**Your objective**
Reproduce the Python course section on where packages are located below, word for word and in full.

**Text section**
Python Introductory Course: environments

With emphasis on data-science problems

This course is available on gitlab
Contact us: andrea.dotti@gmail.com, mancinit@infn.it

Packages location

We have seen that a module or package can be used in a python session via:

In [1]:
import numpy as np

But where does the file(s) of a package actually reside?
When an import statement is executed there are several paths where the package is searched for (similarly to how PATH or LD_LIBRARY_PATH search paths work for binaries and libraries on linux).

**Rows**

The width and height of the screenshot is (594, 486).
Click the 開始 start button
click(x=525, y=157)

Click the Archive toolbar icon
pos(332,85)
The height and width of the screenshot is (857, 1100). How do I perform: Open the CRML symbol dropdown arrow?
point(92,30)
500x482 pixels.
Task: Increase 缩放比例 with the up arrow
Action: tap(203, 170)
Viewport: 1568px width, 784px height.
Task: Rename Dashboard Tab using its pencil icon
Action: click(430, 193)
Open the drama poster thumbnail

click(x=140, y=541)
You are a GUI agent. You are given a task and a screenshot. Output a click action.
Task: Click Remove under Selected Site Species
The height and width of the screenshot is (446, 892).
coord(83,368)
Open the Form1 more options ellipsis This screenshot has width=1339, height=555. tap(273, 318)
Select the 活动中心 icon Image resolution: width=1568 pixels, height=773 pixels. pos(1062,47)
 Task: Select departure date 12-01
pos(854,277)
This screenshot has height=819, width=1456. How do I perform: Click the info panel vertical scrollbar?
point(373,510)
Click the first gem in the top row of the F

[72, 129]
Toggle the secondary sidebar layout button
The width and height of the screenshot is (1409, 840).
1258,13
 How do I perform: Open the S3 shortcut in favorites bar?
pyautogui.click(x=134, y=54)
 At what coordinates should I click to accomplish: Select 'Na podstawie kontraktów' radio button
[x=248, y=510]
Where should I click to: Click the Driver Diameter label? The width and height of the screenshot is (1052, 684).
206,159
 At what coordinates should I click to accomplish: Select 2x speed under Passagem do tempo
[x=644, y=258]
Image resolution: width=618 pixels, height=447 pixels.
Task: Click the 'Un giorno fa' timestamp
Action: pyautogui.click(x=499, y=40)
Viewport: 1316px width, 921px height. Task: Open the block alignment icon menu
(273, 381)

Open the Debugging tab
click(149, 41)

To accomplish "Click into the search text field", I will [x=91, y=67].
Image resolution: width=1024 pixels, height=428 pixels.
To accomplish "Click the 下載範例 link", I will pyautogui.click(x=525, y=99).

**Complete answer**
Python Introductory Course: environments

With emphasis on data-science problems

This course is available on gitlab
Contact us: andrea.dotti@gmail.com, mancinit@infn.it

Packages location

We have seen that a module or package can be used in a python session via:

In [1]:
import numpy as np

But where does the file(s) of a package actually reside?
When an import statement is executed there are several paths where the package is searched for (similarly to how PATH or LD_LIBRARY_PATH search paths work for binaries and libraries on linux).